On pp. 9f you can see results for varying algorithms and search depths. If no specification is given, the tool will just run indefinitely deep with its default algorithm, thus calculating a complete reachability graph, so in most cases, this is what a user wants and expects in our opinion.

For this specific problem the rules are very generic and the reachability graph is huge, so we can not generate a complete reachability graph. Thus we ran our tests with search depths of 100, 200, 500, 1000, 2000. 500 gave similar results to 2000 in many cases, as stated in the paper.

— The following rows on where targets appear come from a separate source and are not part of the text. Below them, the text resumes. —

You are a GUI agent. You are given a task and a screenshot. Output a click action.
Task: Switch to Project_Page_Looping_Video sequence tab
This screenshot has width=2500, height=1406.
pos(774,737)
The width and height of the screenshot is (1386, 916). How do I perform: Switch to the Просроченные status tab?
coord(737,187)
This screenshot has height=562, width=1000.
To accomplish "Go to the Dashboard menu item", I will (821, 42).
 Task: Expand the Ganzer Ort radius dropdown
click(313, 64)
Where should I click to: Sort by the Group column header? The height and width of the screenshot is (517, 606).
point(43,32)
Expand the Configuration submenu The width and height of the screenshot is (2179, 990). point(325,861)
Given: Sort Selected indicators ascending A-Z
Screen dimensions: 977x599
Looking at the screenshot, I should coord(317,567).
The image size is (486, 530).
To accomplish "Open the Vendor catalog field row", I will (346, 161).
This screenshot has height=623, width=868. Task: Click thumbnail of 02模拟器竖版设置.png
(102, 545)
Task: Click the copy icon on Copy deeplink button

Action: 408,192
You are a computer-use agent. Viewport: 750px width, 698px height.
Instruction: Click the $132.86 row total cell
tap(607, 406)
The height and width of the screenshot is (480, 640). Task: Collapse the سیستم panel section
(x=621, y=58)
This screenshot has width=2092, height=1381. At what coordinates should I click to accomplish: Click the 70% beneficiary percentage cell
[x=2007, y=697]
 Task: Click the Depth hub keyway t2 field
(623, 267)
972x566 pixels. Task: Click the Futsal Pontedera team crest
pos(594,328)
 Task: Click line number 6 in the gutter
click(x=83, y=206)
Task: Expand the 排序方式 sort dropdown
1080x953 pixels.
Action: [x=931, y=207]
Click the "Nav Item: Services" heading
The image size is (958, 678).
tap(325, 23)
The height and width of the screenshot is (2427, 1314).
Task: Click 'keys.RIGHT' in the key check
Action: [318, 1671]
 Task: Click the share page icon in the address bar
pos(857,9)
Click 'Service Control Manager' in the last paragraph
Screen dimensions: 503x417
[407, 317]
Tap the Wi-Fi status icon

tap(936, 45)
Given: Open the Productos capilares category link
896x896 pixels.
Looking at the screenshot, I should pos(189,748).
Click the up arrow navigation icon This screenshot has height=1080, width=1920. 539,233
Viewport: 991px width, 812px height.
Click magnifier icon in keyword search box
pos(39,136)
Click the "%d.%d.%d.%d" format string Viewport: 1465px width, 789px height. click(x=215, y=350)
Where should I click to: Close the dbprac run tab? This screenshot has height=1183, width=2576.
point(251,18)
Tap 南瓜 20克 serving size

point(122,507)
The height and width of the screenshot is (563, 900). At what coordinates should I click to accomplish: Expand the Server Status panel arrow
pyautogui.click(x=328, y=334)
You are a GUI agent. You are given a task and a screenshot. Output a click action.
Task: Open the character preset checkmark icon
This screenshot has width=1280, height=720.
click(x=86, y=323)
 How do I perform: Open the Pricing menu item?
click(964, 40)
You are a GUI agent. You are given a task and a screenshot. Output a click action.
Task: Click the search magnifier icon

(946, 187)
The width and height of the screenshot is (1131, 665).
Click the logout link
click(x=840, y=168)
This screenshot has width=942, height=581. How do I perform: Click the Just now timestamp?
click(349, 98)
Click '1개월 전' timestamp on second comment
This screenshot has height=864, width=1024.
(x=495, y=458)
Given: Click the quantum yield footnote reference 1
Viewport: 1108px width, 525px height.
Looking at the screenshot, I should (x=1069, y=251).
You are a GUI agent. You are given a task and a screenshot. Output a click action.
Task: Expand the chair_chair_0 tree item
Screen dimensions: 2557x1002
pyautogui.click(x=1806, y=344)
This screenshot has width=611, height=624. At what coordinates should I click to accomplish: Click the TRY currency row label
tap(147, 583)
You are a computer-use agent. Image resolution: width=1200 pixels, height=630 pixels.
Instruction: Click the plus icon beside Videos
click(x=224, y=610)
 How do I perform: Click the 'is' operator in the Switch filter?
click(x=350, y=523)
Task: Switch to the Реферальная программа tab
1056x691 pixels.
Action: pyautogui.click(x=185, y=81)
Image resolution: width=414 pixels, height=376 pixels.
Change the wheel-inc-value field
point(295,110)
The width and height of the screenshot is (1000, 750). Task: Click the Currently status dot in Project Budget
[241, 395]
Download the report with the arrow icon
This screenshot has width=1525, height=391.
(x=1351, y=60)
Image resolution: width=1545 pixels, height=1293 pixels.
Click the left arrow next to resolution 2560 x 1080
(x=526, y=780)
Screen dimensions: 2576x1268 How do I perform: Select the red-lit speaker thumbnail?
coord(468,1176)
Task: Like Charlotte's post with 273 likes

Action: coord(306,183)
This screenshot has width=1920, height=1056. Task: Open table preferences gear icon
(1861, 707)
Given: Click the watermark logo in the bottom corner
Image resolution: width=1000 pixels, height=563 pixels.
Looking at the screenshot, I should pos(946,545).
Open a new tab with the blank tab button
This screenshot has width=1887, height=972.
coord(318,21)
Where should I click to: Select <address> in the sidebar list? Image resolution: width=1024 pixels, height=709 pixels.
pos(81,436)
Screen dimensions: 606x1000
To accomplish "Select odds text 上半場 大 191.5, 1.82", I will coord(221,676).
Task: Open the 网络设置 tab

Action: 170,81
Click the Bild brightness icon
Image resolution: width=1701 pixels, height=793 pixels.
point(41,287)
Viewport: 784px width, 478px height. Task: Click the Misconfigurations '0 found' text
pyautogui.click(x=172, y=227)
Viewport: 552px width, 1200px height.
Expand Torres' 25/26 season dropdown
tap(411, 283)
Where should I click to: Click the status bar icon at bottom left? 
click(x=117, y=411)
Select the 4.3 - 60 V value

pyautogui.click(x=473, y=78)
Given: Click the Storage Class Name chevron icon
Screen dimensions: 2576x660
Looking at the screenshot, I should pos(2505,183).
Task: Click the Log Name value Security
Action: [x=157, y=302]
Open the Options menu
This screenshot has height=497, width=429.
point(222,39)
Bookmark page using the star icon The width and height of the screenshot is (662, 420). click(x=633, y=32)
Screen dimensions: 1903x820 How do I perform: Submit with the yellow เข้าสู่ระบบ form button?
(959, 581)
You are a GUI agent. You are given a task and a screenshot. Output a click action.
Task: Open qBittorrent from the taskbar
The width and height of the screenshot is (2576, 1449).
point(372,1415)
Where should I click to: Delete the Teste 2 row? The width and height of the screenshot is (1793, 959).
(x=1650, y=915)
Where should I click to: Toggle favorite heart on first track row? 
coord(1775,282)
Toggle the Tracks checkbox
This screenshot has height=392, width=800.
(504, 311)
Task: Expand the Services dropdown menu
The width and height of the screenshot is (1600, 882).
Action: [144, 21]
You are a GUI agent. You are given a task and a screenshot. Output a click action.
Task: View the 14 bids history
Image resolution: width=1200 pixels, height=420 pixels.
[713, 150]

georghinkel commented 8 years ago

Yes, but this leads to the question how meaningful the number is that input model A takes less than a second to complete with the optimal configuration regarding search mode and depth when I need hours to investigate the best configuration in that case. Maybe it would be better to pick one configuration (based on experiments for example) and settle on that, i.e. execute all test cases with this configuration. When you say the chosen configuration was in between depths of 100-2000, mostly with the DEPTH algorithm, I assume this has not been done. Then the question is how meaningful these numbers are.

Was the configuration used for model D significantly different? For me, that would explain the runtime a bit.

digitalhoax commented 8 years ago

I think you mistake the graphs presented in the paper. Included is data for search depths of different sizes (100 - 2000) for ALL exploration algorithms. Case A takes less than a second for all algorithms to process, so no, it does not take you hours to investigate. We could have settled with a search depth of either 500 or 2000 and the DEPTH exploration algorithm, but wanted to include the complete exploration of model A as this is our classic approach for rule application and our use case for reachability graphs. The algorithms to narrow search were included for ttc, as typically a complete reachability graph can easily be generated on any use cases we have come up with yet in our examples. We however thought it would be a nice addition to SDMLib for when one finally emerges.

As you seem to have checked out the complete repository already, you can have a look at https://github.com/fujaba/TTC2016SDMLibSolution/blob/master/paper/Diagramme.xlsx to see raw data. "macmini" is our test machine and you can see results for all search depths and all algorithms there. And you are right, having chose one search depth and algorithm to display all results might have made things a lot clearer.